What you are asked to do: Take the data below and copy exactly the lines starting at the one with "Opis [tab] (471, 858)" and finishing at the one with "[Suche] (682, 28)", both included.

(Beginning of Supplied material)

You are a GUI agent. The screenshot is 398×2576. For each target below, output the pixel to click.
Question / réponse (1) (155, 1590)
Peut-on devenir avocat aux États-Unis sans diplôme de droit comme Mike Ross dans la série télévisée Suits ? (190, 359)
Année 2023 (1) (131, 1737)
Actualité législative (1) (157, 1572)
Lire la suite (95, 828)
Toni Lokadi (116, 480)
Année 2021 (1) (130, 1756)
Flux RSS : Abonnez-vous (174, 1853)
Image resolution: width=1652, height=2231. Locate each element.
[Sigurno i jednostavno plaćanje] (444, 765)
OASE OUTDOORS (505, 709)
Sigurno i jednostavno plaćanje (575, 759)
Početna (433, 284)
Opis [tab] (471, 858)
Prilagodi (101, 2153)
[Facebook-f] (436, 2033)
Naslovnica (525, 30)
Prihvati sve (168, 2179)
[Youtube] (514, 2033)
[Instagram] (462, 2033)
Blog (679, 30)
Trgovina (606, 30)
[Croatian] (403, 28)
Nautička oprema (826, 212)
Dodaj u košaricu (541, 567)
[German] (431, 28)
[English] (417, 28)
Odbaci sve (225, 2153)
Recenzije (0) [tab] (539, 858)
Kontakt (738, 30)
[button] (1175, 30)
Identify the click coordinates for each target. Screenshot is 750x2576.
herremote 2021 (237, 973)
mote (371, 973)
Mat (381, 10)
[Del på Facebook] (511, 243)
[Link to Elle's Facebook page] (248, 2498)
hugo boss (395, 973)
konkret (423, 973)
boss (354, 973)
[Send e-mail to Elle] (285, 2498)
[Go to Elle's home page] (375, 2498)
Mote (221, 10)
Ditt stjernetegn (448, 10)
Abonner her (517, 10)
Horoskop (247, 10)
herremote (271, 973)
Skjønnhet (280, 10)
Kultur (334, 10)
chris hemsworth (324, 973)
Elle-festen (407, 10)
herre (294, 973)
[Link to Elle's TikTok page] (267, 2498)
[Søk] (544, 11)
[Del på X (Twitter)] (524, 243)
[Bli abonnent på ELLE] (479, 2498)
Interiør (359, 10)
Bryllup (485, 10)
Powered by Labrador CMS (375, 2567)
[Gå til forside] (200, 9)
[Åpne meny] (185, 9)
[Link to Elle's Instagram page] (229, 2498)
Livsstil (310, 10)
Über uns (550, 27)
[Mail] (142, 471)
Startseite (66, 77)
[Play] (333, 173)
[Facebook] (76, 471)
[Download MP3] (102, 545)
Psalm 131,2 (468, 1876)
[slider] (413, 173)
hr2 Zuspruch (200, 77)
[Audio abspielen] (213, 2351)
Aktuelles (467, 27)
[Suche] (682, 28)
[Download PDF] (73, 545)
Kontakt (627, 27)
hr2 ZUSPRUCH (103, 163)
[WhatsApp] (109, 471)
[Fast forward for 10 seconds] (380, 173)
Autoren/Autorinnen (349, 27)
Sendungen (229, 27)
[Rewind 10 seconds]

(End of Supplied material)

Answer to this task:
Opis [tab] (471, 858)
Prilagodi (101, 2153)
[Facebook-f] (436, 2033)
Naslovnica (525, 30)
Prihvati sve (168, 2179)
[Youtube] (514, 2033)
[Instagram] (462, 2033)
Blog (679, 30)
Trgovina (606, 30)
[Croatian] (403, 28)
Nautička oprema (826, 212)
Dodaj u košaricu (541, 567)
[German] (431, 28)
[English] (417, 28)
Odbaci sve (225, 2153)
Recenzije (0) [tab] (539, 858)
Kontakt (738, 30)
[button] (1175, 30)
Identify the click coordinates for each target. Screenshot is 750x2576.
herremote 2021 (237, 973)
mote (371, 973)
Mat (381, 10)
[Del på Facebook] (511, 243)
[Link to Elle's Facebook page] (248, 2498)
hugo boss (395, 973)
konkret (423, 973)
boss (354, 973)
[Send e-mail to Elle] (285, 2498)
[Go to Elle's home page] (375, 2498)
Mote (221, 10)
Ditt stjernetegn (448, 10)
Abonner her (517, 10)
Horoskop (247, 10)
herremote (271, 973)
Skjønnhet (280, 10)
Kultur (334, 10)
chris hemsworth (324, 973)
Elle-festen (407, 10)
herre (294, 973)
[Link to Elle's TikTok page] (267, 2498)
[Søk] (544, 11)
[Del på X (Twitter)] (524, 243)
[Bli abonnent på ELLE] (479, 2498)
Interiør (359, 10)
Bryllup (485, 10)
Powered by Labrador CMS (375, 2567)
[Gå til forside] (200, 9)
[Åpne meny] (185, 9)
[Link to Elle's Instagram page] (229, 2498)
Livsstil (310, 10)
Über uns (550, 27)
[Mail] (142, 471)
Startseite (66, 77)
[Play] (333, 173)
[Facebook] (76, 471)
[Download MP3] (102, 545)
Psalm 131,2 (468, 1876)
[slider] (413, 173)
hr2 Zuspruch (200, 77)
[Audio abspielen] (213, 2351)
Aktuelles (467, 27)
[Suche] (682, 28)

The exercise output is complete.